== Exercise brief ==
Print each of the entries exactly, leaving nothing out.

──────── Input data

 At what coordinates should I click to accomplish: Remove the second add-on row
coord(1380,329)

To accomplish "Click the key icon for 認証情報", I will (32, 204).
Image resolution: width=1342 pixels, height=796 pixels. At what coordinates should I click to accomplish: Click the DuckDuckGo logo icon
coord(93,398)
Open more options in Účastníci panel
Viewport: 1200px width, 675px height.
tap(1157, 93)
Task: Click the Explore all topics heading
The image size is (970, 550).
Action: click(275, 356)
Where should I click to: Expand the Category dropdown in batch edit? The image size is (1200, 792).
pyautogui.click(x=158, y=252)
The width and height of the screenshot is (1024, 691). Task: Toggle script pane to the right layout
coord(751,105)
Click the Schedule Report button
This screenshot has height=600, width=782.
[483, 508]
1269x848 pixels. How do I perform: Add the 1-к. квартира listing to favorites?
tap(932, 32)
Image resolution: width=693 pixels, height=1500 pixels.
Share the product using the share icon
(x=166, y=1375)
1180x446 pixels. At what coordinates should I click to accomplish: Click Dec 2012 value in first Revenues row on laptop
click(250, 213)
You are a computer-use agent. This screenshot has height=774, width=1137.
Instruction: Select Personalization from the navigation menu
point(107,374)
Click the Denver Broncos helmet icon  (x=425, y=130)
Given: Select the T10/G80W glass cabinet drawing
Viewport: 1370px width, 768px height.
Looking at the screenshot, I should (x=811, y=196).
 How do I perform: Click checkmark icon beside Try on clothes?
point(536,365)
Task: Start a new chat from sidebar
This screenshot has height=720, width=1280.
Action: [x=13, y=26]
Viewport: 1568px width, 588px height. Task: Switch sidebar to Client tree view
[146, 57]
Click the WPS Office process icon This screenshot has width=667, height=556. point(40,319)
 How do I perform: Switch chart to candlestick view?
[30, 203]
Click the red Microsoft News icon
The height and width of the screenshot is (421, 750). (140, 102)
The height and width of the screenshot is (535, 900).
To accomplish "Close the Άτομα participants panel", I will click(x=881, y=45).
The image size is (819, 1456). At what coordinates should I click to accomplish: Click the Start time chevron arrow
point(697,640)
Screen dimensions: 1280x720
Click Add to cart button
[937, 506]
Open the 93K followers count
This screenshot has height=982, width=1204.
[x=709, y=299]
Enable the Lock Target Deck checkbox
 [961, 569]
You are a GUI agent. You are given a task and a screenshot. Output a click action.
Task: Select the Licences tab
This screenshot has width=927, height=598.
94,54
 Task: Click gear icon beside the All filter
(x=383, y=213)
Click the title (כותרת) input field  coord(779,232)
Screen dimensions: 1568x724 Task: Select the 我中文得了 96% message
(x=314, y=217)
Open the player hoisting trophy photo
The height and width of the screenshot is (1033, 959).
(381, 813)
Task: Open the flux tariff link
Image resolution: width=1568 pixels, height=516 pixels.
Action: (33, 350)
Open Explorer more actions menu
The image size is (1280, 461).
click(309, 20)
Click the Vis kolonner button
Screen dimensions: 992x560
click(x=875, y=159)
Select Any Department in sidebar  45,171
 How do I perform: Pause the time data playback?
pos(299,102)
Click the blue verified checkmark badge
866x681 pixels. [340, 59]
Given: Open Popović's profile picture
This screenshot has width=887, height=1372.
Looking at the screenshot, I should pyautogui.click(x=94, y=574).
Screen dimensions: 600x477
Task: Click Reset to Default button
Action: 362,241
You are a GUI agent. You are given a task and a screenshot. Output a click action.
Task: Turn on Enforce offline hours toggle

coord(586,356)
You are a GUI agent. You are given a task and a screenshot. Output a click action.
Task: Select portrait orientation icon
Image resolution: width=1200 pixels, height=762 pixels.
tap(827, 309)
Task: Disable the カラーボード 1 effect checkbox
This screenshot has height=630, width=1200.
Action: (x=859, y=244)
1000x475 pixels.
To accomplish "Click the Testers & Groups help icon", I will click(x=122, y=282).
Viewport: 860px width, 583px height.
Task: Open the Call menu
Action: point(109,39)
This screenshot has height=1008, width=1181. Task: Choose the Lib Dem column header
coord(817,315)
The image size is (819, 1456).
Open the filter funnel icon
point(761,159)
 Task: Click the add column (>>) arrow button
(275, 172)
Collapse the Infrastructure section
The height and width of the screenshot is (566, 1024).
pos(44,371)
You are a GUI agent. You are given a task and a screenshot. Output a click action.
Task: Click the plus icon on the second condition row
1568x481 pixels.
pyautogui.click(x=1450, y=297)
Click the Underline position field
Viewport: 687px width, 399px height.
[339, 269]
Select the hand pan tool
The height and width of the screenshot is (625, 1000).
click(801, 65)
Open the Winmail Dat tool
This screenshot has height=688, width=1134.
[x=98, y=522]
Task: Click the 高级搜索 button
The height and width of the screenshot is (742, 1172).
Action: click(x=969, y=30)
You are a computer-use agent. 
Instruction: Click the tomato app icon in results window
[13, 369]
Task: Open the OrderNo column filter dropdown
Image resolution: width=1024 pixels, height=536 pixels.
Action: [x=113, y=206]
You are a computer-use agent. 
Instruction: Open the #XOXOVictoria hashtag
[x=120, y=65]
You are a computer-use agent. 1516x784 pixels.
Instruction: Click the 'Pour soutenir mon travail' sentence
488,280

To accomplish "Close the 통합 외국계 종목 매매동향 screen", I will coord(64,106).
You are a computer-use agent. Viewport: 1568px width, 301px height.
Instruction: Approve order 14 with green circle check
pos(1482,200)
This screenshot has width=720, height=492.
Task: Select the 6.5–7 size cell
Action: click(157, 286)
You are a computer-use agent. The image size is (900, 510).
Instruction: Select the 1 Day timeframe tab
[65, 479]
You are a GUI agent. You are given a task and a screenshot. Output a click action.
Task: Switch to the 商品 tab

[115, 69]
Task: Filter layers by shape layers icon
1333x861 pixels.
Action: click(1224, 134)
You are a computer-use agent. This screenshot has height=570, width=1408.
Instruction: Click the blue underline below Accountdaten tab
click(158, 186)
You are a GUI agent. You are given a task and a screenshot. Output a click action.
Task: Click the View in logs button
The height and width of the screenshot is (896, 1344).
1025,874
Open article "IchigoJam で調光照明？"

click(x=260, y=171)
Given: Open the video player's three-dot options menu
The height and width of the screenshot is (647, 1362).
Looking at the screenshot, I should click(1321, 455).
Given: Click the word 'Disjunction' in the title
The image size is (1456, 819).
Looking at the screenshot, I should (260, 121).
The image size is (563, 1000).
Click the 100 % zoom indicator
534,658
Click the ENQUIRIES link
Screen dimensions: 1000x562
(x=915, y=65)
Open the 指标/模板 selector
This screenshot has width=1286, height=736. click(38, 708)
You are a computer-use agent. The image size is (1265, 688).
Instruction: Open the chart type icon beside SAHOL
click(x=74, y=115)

────────────────

== Solution for this exercise ==
 At what coordinates should I click to accomplish: Remove the second add-on row
coord(1380,329)

To accomplish "Click the key icon for 認証情報", I will (32, 204).
Image resolution: width=1342 pixels, height=796 pixels. At what coordinates should I click to accomplish: Click the DuckDuckGo logo icon
coord(93,398)
Open more options in Účastníci panel
Viewport: 1200px width, 675px height.
tap(1157, 93)
Task: Click the Explore all topics heading
The image size is (970, 550).
Action: click(275, 356)
Where should I click to: Expand the Category dropdown in batch edit? The image size is (1200, 792).
pyautogui.click(x=158, y=252)
The width and height of the screenshot is (1024, 691). Task: Toggle script pane to the right layout
coord(751,105)
Click the Schedule Report button
This screenshot has height=600, width=782.
[483, 508]
1269x848 pixels. How do I perform: Add the 1-к. квартира listing to favorites?
tap(932, 32)
Image resolution: width=693 pixels, height=1500 pixels.
Share the product using the share icon
(x=166, y=1375)
1180x446 pixels. At what coordinates should I click to accomplish: Click Dec 2012 value in first Revenues row on laptop
click(250, 213)
You are a computer-use agent. This screenshot has height=774, width=1137.
Instruction: Select Personalization from the navigation menu
point(107,374)
Click the Denver Broncos helmet icon  (x=425, y=130)
Given: Select the T10/G80W glass cabinet drawing
Viewport: 1370px width, 768px height.
Looking at the screenshot, I should (x=811, y=196).
 How do I perform: Click checkmark icon beside Try on clothes?
point(536,365)
Task: Start a new chat from sidebar
This screenshot has height=720, width=1280.
Action: [x=13, y=26]
Viewport: 1568px width, 588px height. Task: Switch sidebar to Client tree view
[146, 57]
Click the WPS Office process icon This screenshot has width=667, height=556. point(40,319)
 How do I perform: Switch chart to candlestick view?
[30, 203]
Click the red Microsoft News icon
The height and width of the screenshot is (421, 750). (140, 102)
The height and width of the screenshot is (535, 900).
To accomplish "Close the Άτομα participants panel", I will click(x=881, y=45).
The image size is (819, 1456). At what coordinates should I click to accomplish: Click the Start time chevron arrow
point(697,640)
Screen dimensions: 1280x720
Click Add to cart button
[937, 506]
Open the 93K followers count
This screenshot has height=982, width=1204.
[x=709, y=299]
Enable the Lock Target Deck checkbox
 [961, 569]
You are a GUI agent. You are given a task and a screenshot. Output a click action.
Task: Select the Licences tab
This screenshot has width=927, height=598.
94,54
 Task: Click gear icon beside the All filter
(x=383, y=213)
Click the title (כותרת) input field  coord(779,232)
Screen dimensions: 1568x724 Task: Select the 我中文得了 96% message
(x=314, y=217)
Open the player hoisting trophy photo
The height and width of the screenshot is (1033, 959).
(381, 813)
Task: Open the flux tariff link
Image resolution: width=1568 pixels, height=516 pixels.
Action: (33, 350)
Open Explorer more actions menu
The image size is (1280, 461).
click(309, 20)
Click the Vis kolonner button
Screen dimensions: 992x560
click(x=875, y=159)
Select Any Department in sidebar  45,171
 How do I perform: Pause the time data playback?
pos(299,102)
Click the blue verified checkmark badge
866x681 pixels. [340, 59]
Given: Open Popović's profile picture
This screenshot has width=887, height=1372.
Looking at the screenshot, I should pyautogui.click(x=94, y=574).
Screen dimensions: 600x477
Task: Click Reset to Default button
Action: 362,241
You are a GUI agent. You are given a task and a screenshot. Output a click action.
Task: Turn on Enforce offline hours toggle

coord(586,356)
You are a GUI agent. You are given a task and a screenshot. Output a click action.
Task: Select portrait orientation icon
Image resolution: width=1200 pixels, height=762 pixels.
tap(827, 309)
Task: Disable the カラーボード 1 effect checkbox
This screenshot has height=630, width=1200.
Action: (x=859, y=244)
1000x475 pixels.
To accomplish "Click the Testers & Groups help icon", I will click(x=122, y=282).
Viewport: 860px width, 583px height.
Task: Open the Call menu
Action: point(109,39)
This screenshot has height=1008, width=1181. Task: Choose the Lib Dem column header
coord(817,315)
The image size is (819, 1456).
Open the filter funnel icon
point(761,159)
 Task: Click the add column (>>) arrow button
(275, 172)
Collapse the Infrastructure section
The height and width of the screenshot is (566, 1024).
pos(44,371)
You are a GUI agent. You are given a task and a screenshot. Output a click action.
Task: Click the plus icon on the second condition row
1568x481 pixels.
pyautogui.click(x=1450, y=297)
Click the Underline position field
Viewport: 687px width, 399px height.
[339, 269]
Select the hand pan tool
The height and width of the screenshot is (625, 1000).
click(801, 65)
Open the Winmail Dat tool
This screenshot has height=688, width=1134.
[x=98, y=522]
Task: Click the 高级搜索 button
The height and width of the screenshot is (742, 1172).
Action: click(x=969, y=30)
You are a computer-use agent. 
Instruction: Click the tomato app icon in results window
[13, 369]
Task: Open the OrderNo column filter dropdown
Image resolution: width=1024 pixels, height=536 pixels.
Action: [x=113, y=206]
You are a computer-use agent. 
Instruction: Open the #XOXOVictoria hashtag
[x=120, y=65]
You are a computer-use agent. 1516x784 pixels.
Instruction: Click the 'Pour soutenir mon travail' sentence
488,280

To accomplish "Close the 통합 외국계 종목 매매동향 screen", I will coord(64,106).
You are a computer-use agent. Viewport: 1568px width, 301px height.
Instruction: Approve order 14 with green circle check
pos(1482,200)
This screenshot has width=720, height=492.
Task: Select the 6.5–7 size cell
Action: click(157, 286)
You are a computer-use agent. The image size is (900, 510).
Instruction: Select the 1 Day timeframe tab
[65, 479]
You are a GUI agent. You are given a task and a screenshot. Output a click action.
Task: Switch to the 商品 tab

[115, 69]
Task: Filter layers by shape layers icon
1333x861 pixels.
Action: click(1224, 134)
You are a computer-use agent. This screenshot has height=570, width=1408.
Instruction: Click the blue underline below Accountdaten tab
click(158, 186)
You are a GUI agent. You are given a task and a screenshot. Output a click action.
Task: Click the View in logs button
The height and width of the screenshot is (896, 1344).
1025,874
Open article "IchigoJam で調光照明？"

click(x=260, y=171)
Given: Open the video player's three-dot options menu
The height and width of the screenshot is (647, 1362).
Looking at the screenshot, I should click(1321, 455).
Given: Click the word 'Disjunction' in the title
The image size is (1456, 819).
Looking at the screenshot, I should (260, 121).
The image size is (563, 1000).
Click the 100 % zoom indicator
534,658
Click the ENQUIRIES link
Screen dimensions: 1000x562
(x=915, y=65)
Open the 指标/模板 selector
This screenshot has width=1286, height=736. click(38, 708)
You are a computer-use agent. The image size is (1265, 688).
Instruction: Open the chart type icon beside SAHOL
click(x=74, y=115)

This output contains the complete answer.